What you have to do :: Check each statement against the article on GP appointments and say yes or no, quoting the exact words of the article that settle it. (a) In September, 61% of appointments were in person. (b) Before the Covid crisis, about half of appointments were face-to-face. (c) The number of appointments in September was lower than in August.

Reading passage ::
Tories lift unfair threat to doctors over face-to-face appointments

Don’t sweat it, Sajid: really, this image should show egg on his face but we can’t have everything we want, can we?

The GP strike is off – for the moment.

You’ll remember This Site reporting last week that GPs in England were threatening to strike after Sajid Javid wanted to compel them to hold face-to-face appointments with anybody who wants one – and threatened to publicly humiliate surgeries that didn’t meet targets he would impose.

Well… it seems Javid has discovered that a week in politics really is a long time.

After the threats and counter-threats, appointment figures for September have been published – showing that GPs have already conducted a significantly higher number of face-to-face appointments.

Remember, they started doing this before Javid made his ridiculous threat.

According to The Guardian,

Figures from NHS Digital show that 28.5m appointments were estimated to have taken place in September – about 8% higher than for the same month in 2019, and up around 3m on the figure for August.

Of the appointments made in September, 43.2% took place on the same day they were booked and 61% were in person. This 17.3m total for face-to-face contacts is the highest figure recorded since February 2020 and is up by about 3.5m on the figure for August, when 58% of appointments were face-to-face, the data suggests.

It’s still fewer than the 80 per cent of appointments that were face-to-face before the arrival of the Covid crisis…

But it was enough to cause a shamefaced Department of Health and Social Care to withdraw its threat to publish monthly “league table” data showing what proportion of surgery appointments occur in person or virtually,

according to sources.

Oh, and

An NHS source claimed “naming and shaming” GPs carrying out low levels of face-to-face appointments had never been included in the plans, only that “appropriate levels of face-to-face appointments for patients based on local need must be delivered”. The NHS source added that “while more localised access data will be published, the plan does not include ‘naming and shaming’”.

Whatever. It doesn’t matter now that it isn’t going to happen anyway, does it?

Dataset ::

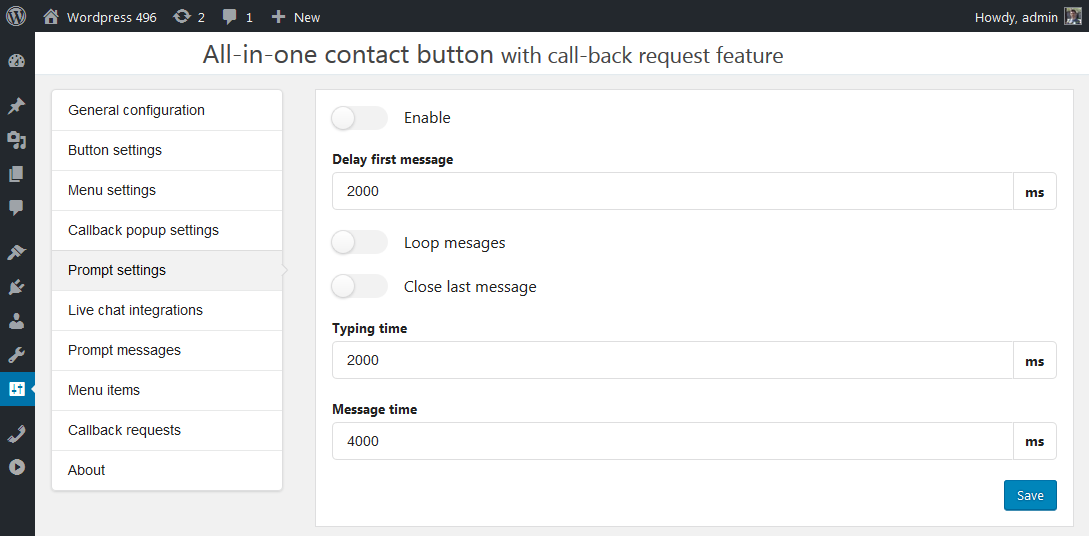Click the phone icon in sidebar
The width and height of the screenshot is (1089, 536).
point(16,433)
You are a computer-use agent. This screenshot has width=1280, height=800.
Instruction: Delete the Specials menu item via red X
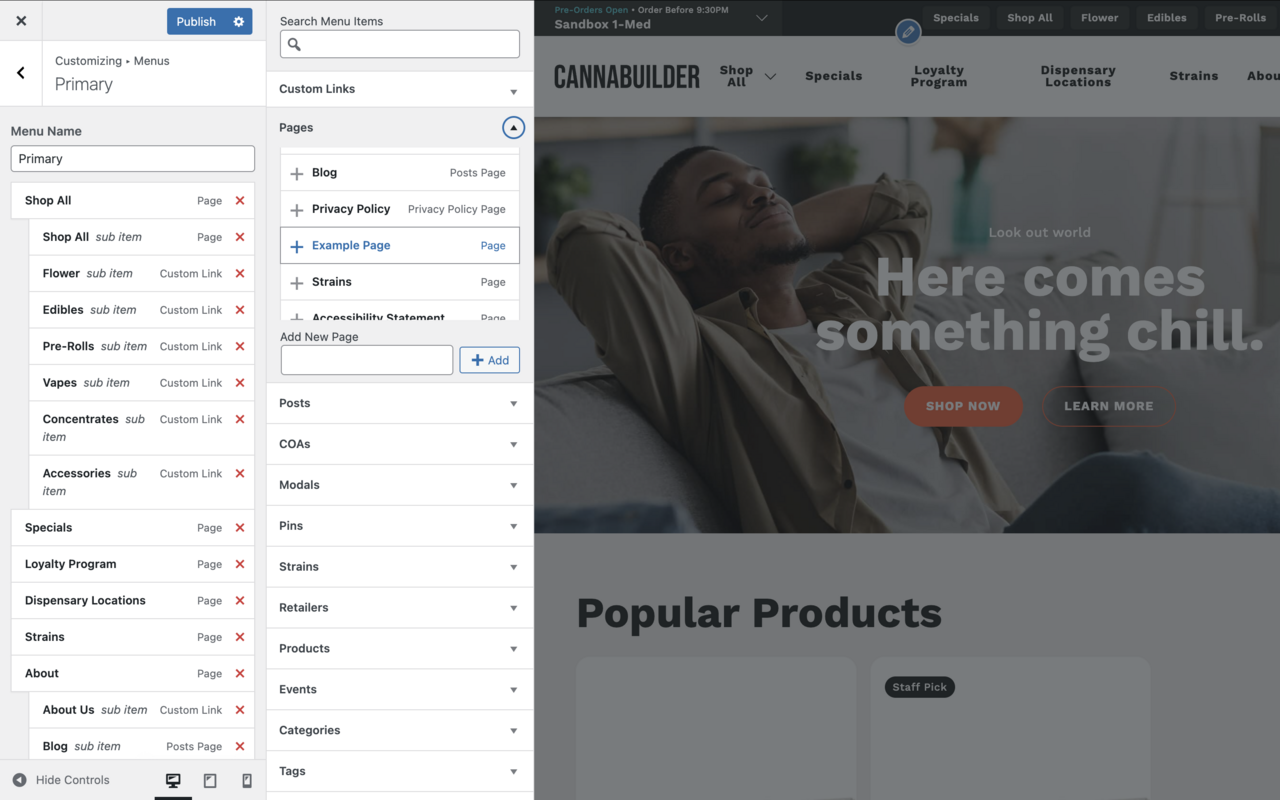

Response ::
(a) Yes: "61% were in person."
(b) No: "the 80 per cent of appointments that were face-to-face before the arrival of the Covid crisis."
(c) No: "up around 3m on the figure for August."